▶ **TASK DETAILS**
Starting at the line that contains "Task: Select Настройки in the sidebar" and ending at the last line of the data, write out only those lines again with "orange-roofed house" replaced by "orange-roofed building" and everything else unchanged. Leave the pictures out of your answer.

▶ **DATA FOR THE TASK**
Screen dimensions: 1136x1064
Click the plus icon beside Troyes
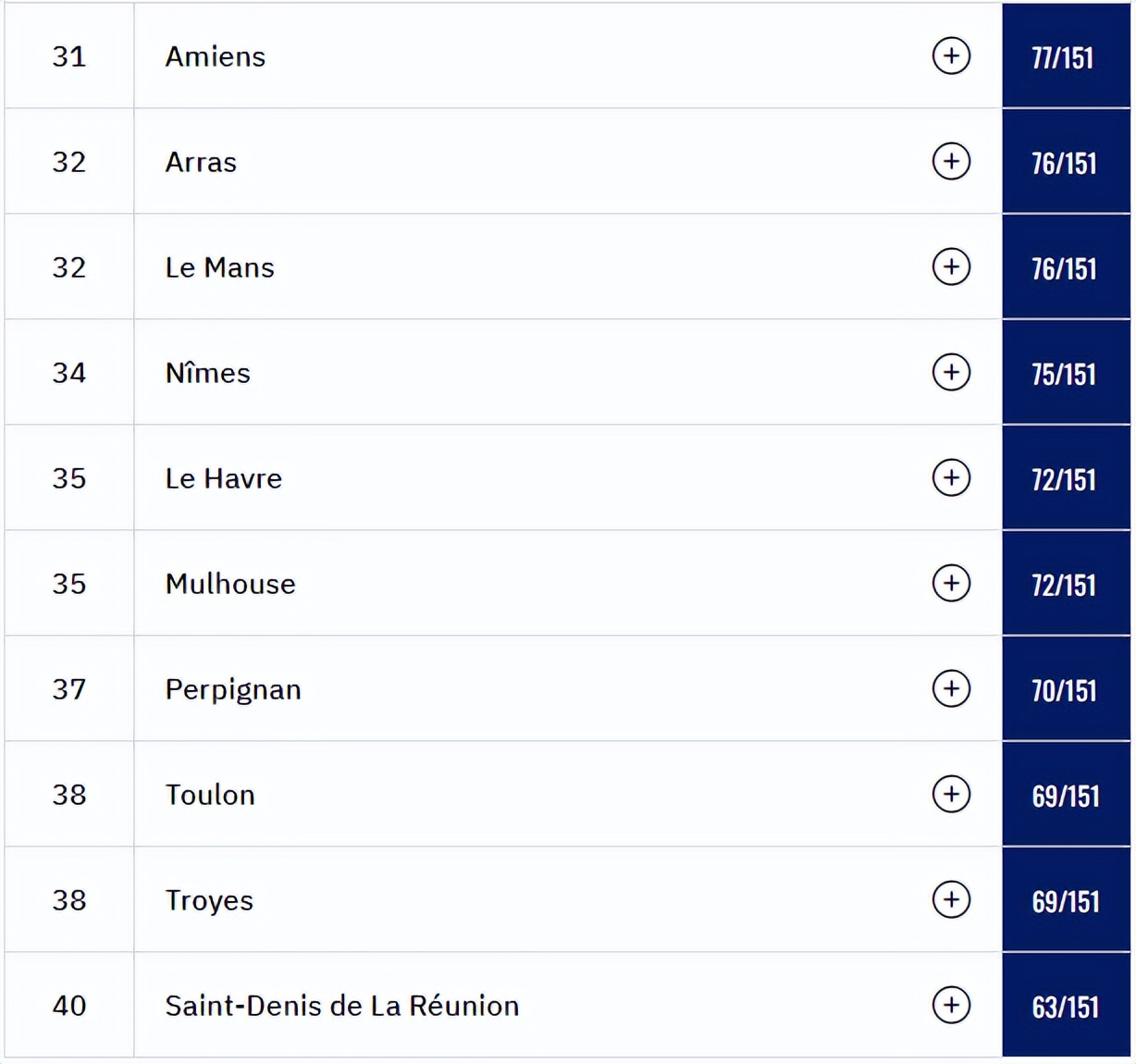(951, 899)
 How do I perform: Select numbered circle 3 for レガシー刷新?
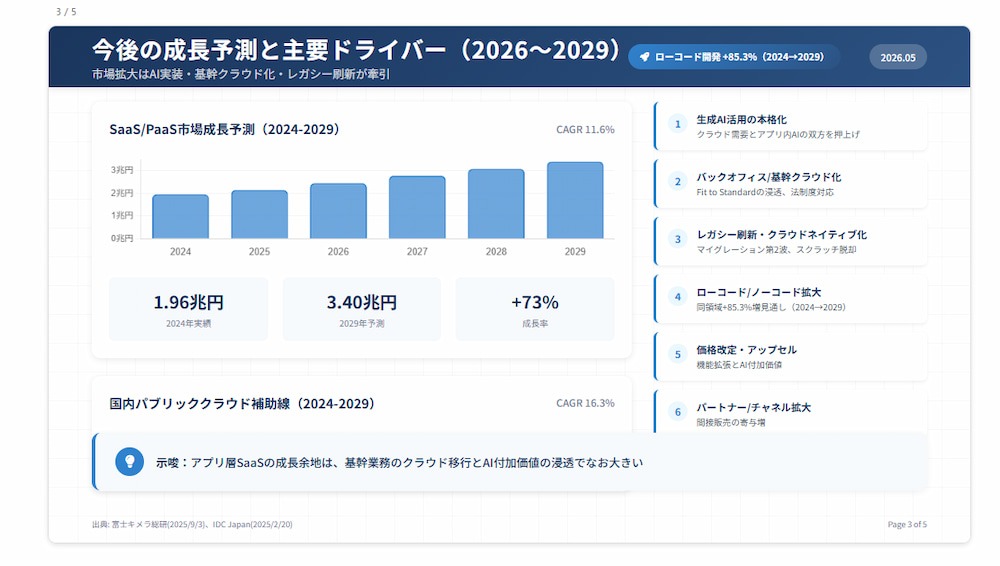(677, 239)

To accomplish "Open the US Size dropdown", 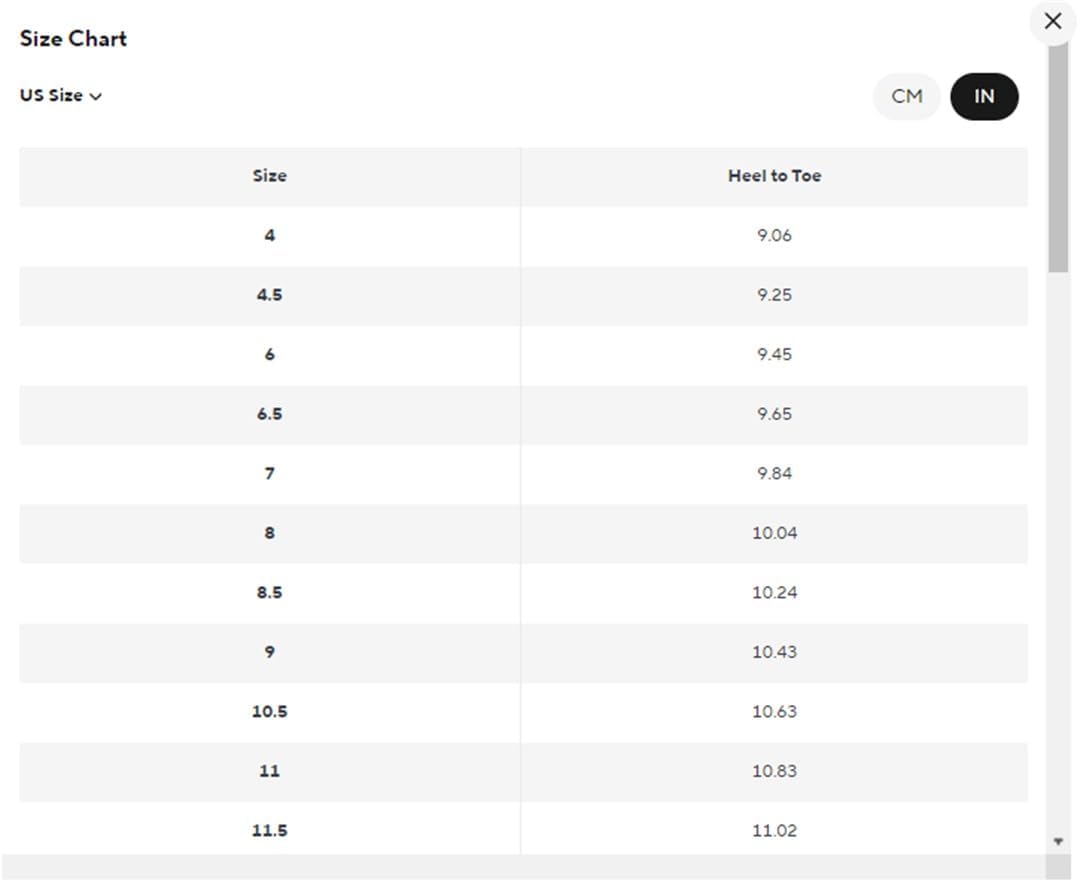I will tap(61, 96).
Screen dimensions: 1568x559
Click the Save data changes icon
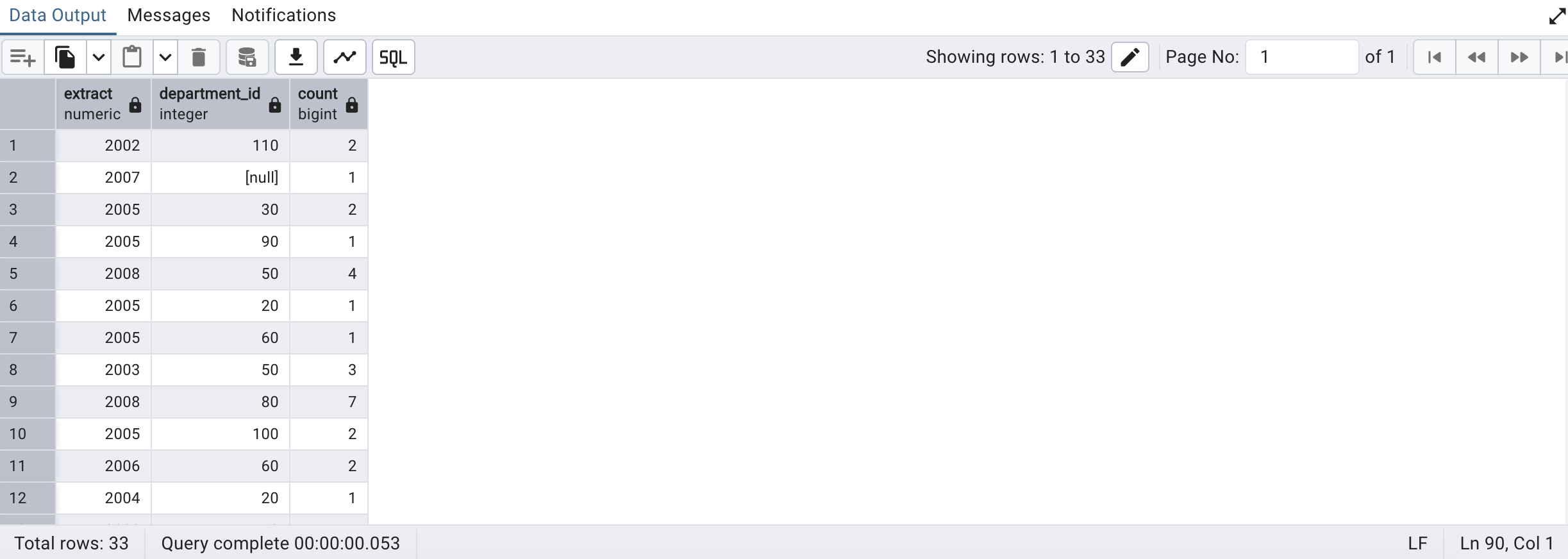247,58
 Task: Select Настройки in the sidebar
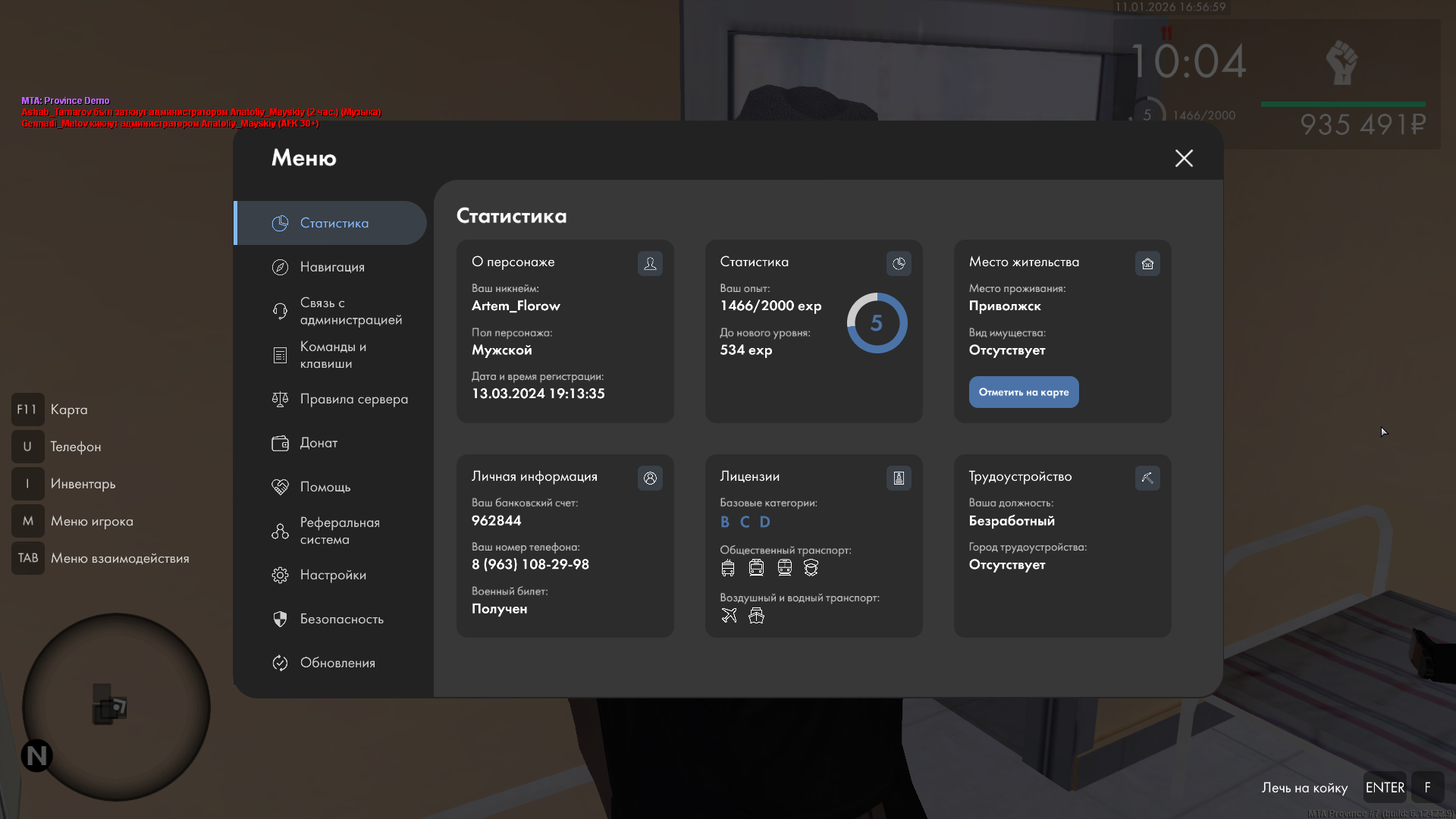pos(333,575)

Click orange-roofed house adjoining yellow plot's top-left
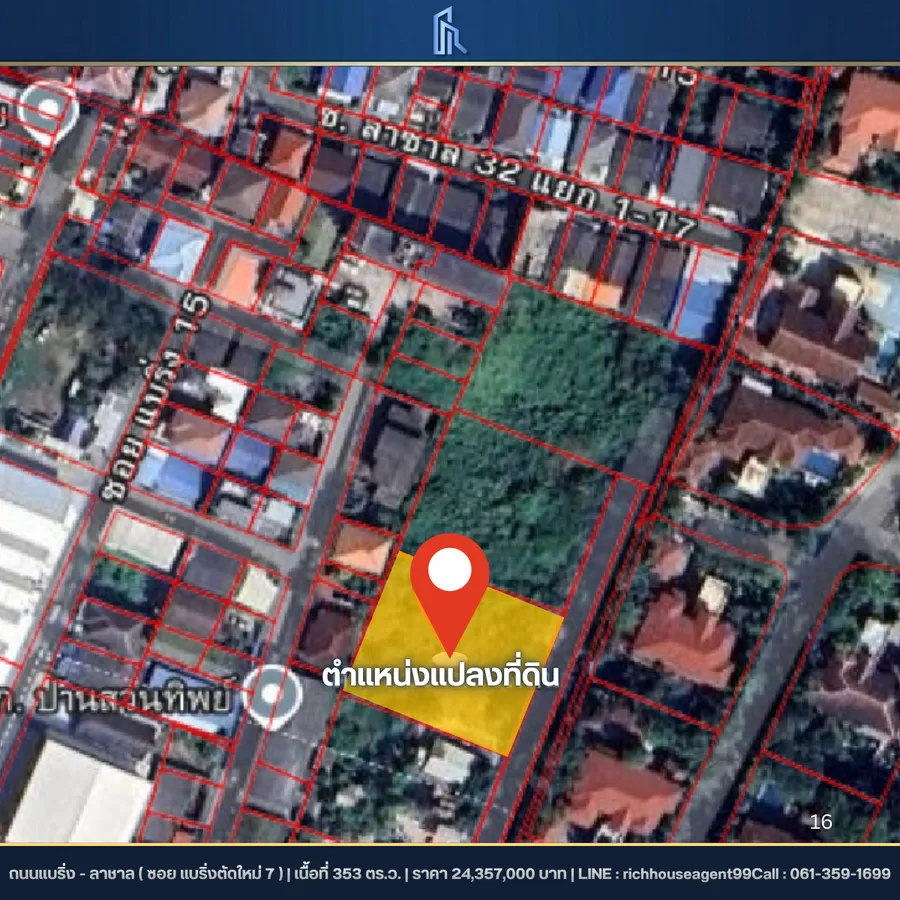click(x=361, y=548)
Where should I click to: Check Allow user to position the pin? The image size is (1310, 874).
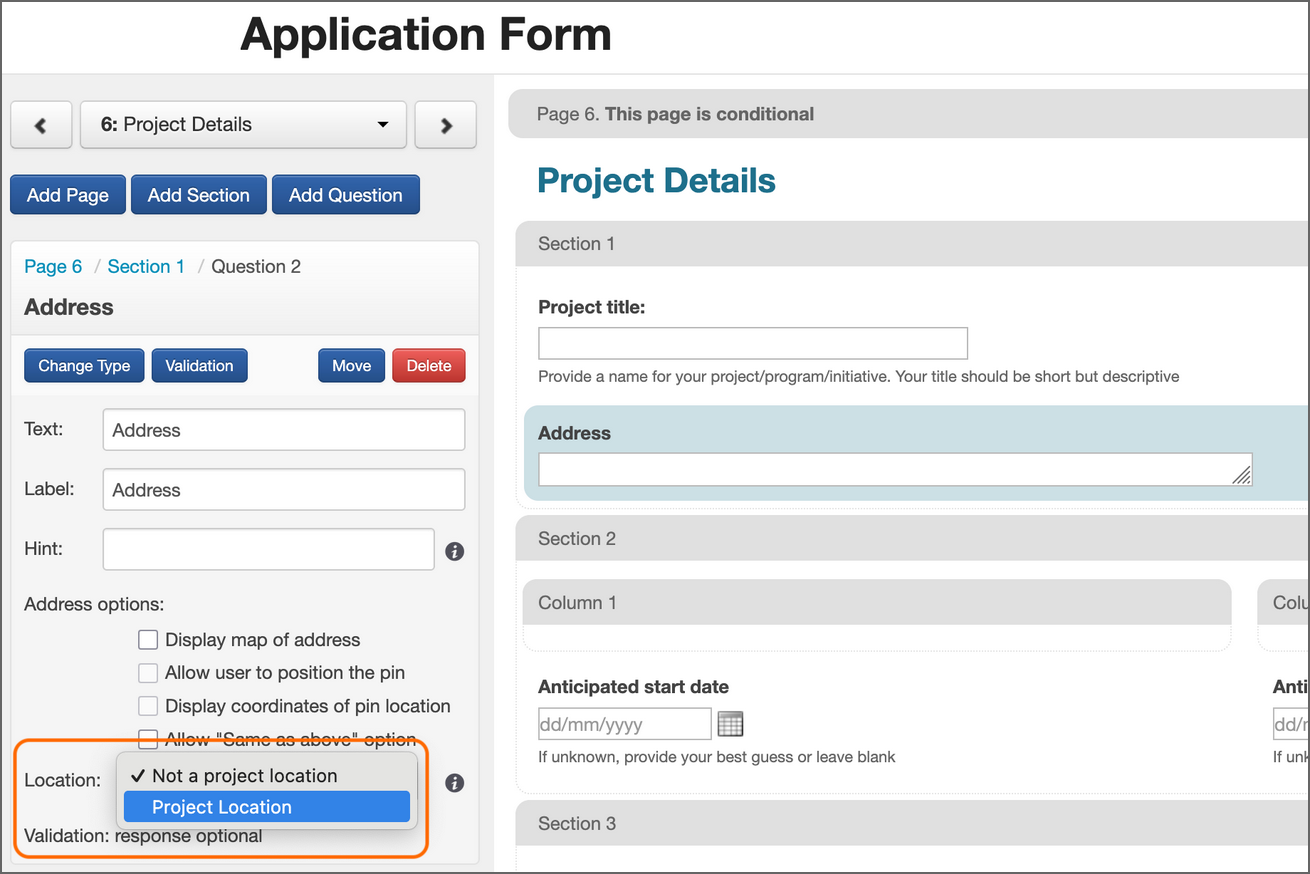click(148, 673)
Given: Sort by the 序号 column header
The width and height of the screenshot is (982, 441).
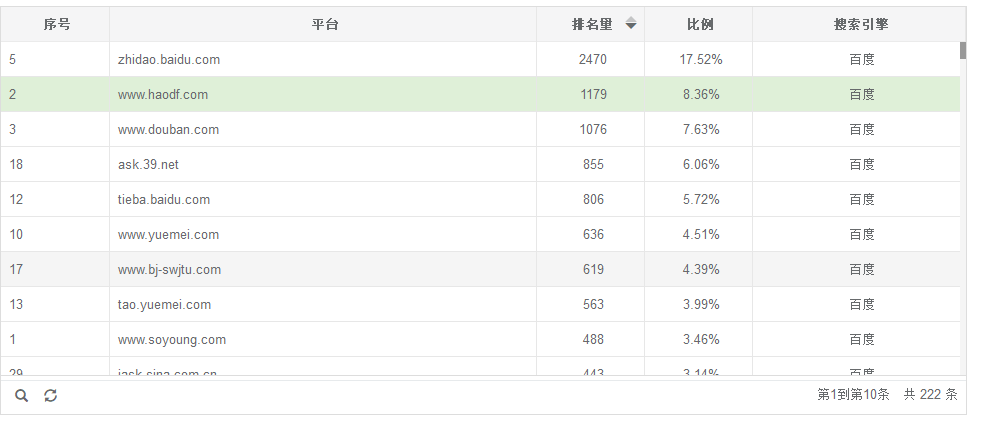Looking at the screenshot, I should [x=56, y=24].
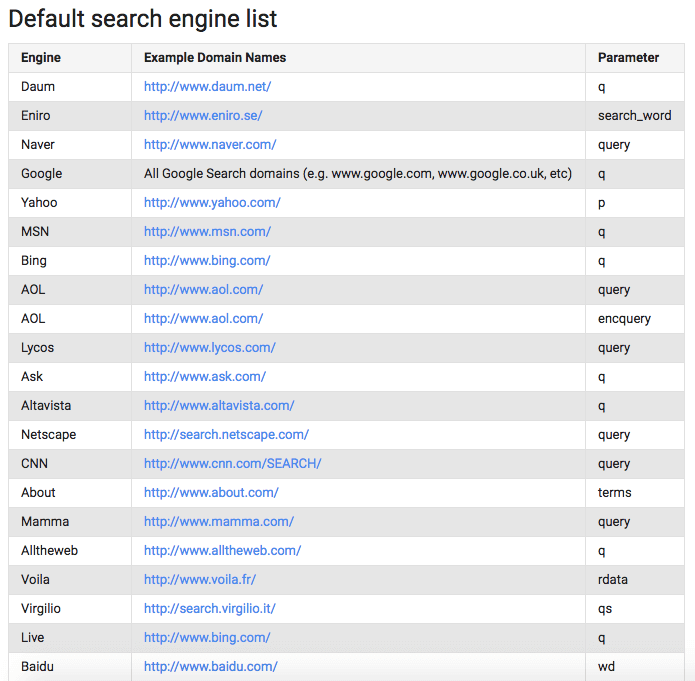Viewport: 695px width, 681px height.
Task: Open the cnn.com/SEARCH link
Action: pyautogui.click(x=233, y=464)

▶ **EXERCISE RESPONSE**
 Task: Select Настройки in the sidebar
pos(333,575)

Click orange-roofed building adjoining yellow plot's top-left
click(x=361, y=548)
Where should I click to: Check Allow user to position the pin? The image size is (1310, 874).
click(148, 673)
Given: Sort by the 序号 column header
The width and height of the screenshot is (982, 441).
Looking at the screenshot, I should [x=56, y=24].
Viewport: 695px width, 681px height.
Task: Open the cnn.com/SEARCH link
Action: pyautogui.click(x=233, y=464)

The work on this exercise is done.